Un sujet qui n’en finit plus de faire parler. Après la décision du 10 septembre de la Cour de cassation, permettant le report de ses congés payés en cas d’arrêt maladie sur la période de repos, c’est au tour d’une proposition de résolution européenne de remettre le sujet des arrêts maladie et des congés payés sur la table. Ce texte, porté par 15 députés LR ou Renaissance, a pour but de mettre fin à l’acquisition de congés quand vous êtes en arrêt maladie. Et ce, depuis une loi du 22 avril 2024 transposant une décision de la Cour de justice de l’Union européenne.

Une des raisons du dépôt de cette proposition européenne selon le dépositaire : la situation budgétaire, plus précisément celle de la Sécurité sociale. «Nous nous trouvons dans une situation budgétaire très difficile pour l’Etat français, explique Jean-Didier Berger, député Les Républicains. Le déficit social est très important, avec 15 milliards d’euros en 2024 pour la Sécurité sociale, notamment en raison des arrêts maladie qui ont explosé», assène-t-il. Les arrêts maladie représentaient un coût de 11,3 milliards d’euros en 2024, sur les quelque 255 milliards d’euros dépensés par l’Assurance maladie cette année-là.
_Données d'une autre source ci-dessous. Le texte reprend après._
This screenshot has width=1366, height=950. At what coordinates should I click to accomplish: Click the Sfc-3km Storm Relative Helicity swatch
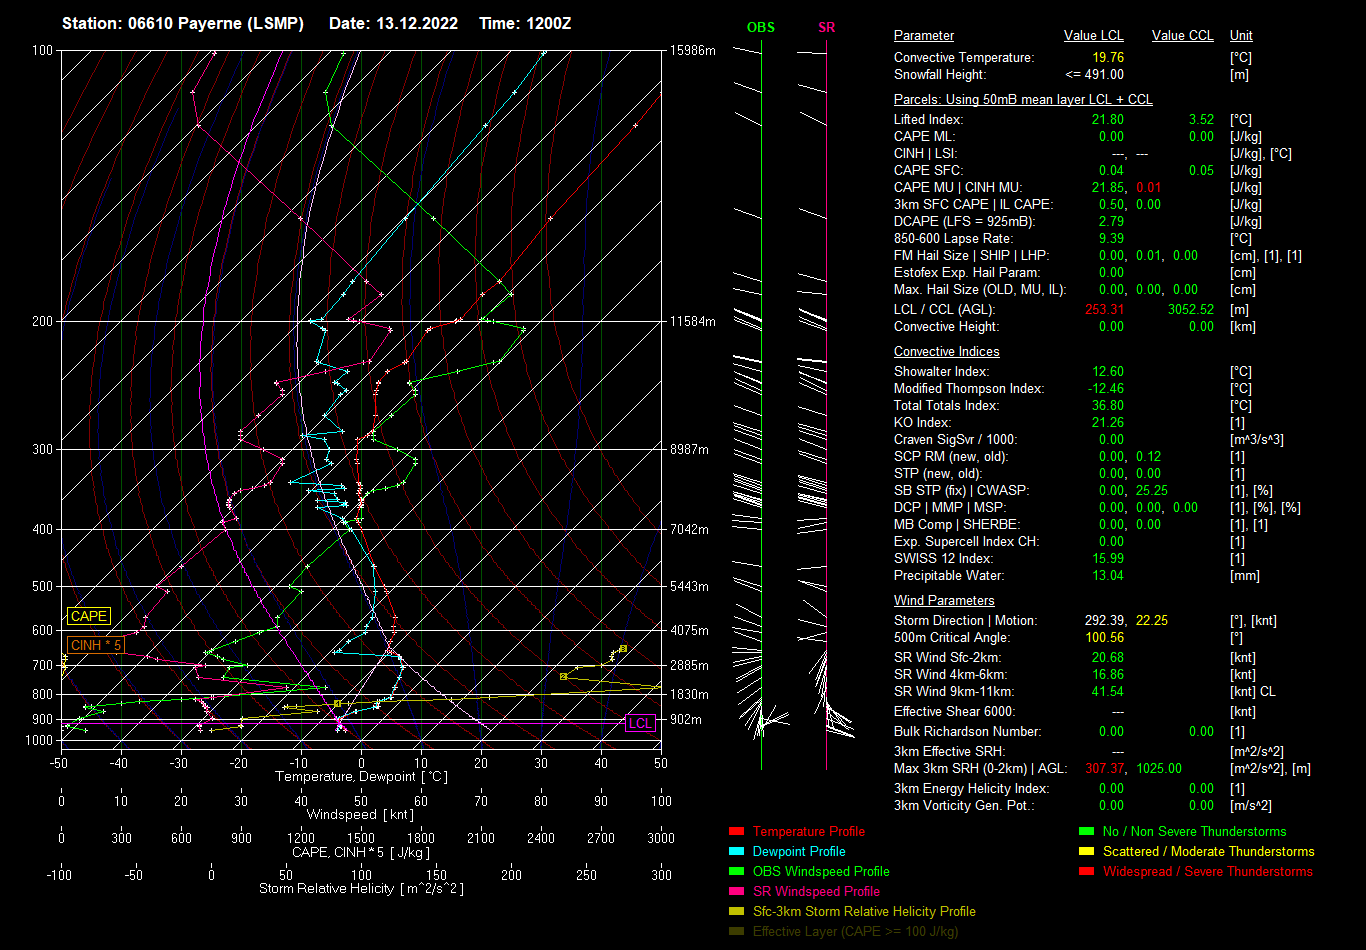(x=736, y=912)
«Des gens qui s’arrêtent un jour pour une gratouille à la gorge» concernant les arrêts maladie

«Tout le monde est touché par les abus d’arrêts maladie, avance le député. Ce n’est pas un problème de vieillissement de la société mais de changement du paradigme du travail», argue Jean-Didier Berger. Ce n’est pas la première fois que le parlementaire s’attaque au sujet des arrêts maladie. Le député de la 12ème circonscription des Hauts-de-Seine avait déjà déposé le 22 octobre 2024 un amendement au budget de la Sécu pour 2025 : «C’est une proposition de loi bonus-malus car il n’y a aucune raison de traiter de la même manière des gens qui n’ont jamais été malades et ceux qui s’arrêtent un jour pour une gratouille à la gorge», considère-t-il. L’Hémicycle n’avait pas réservé l’accueil espéré à son amendement, le rejetant purement et simplement. Reste à voir si sa proposition de résolution européenne connaîtra, elle, un meilleur sort.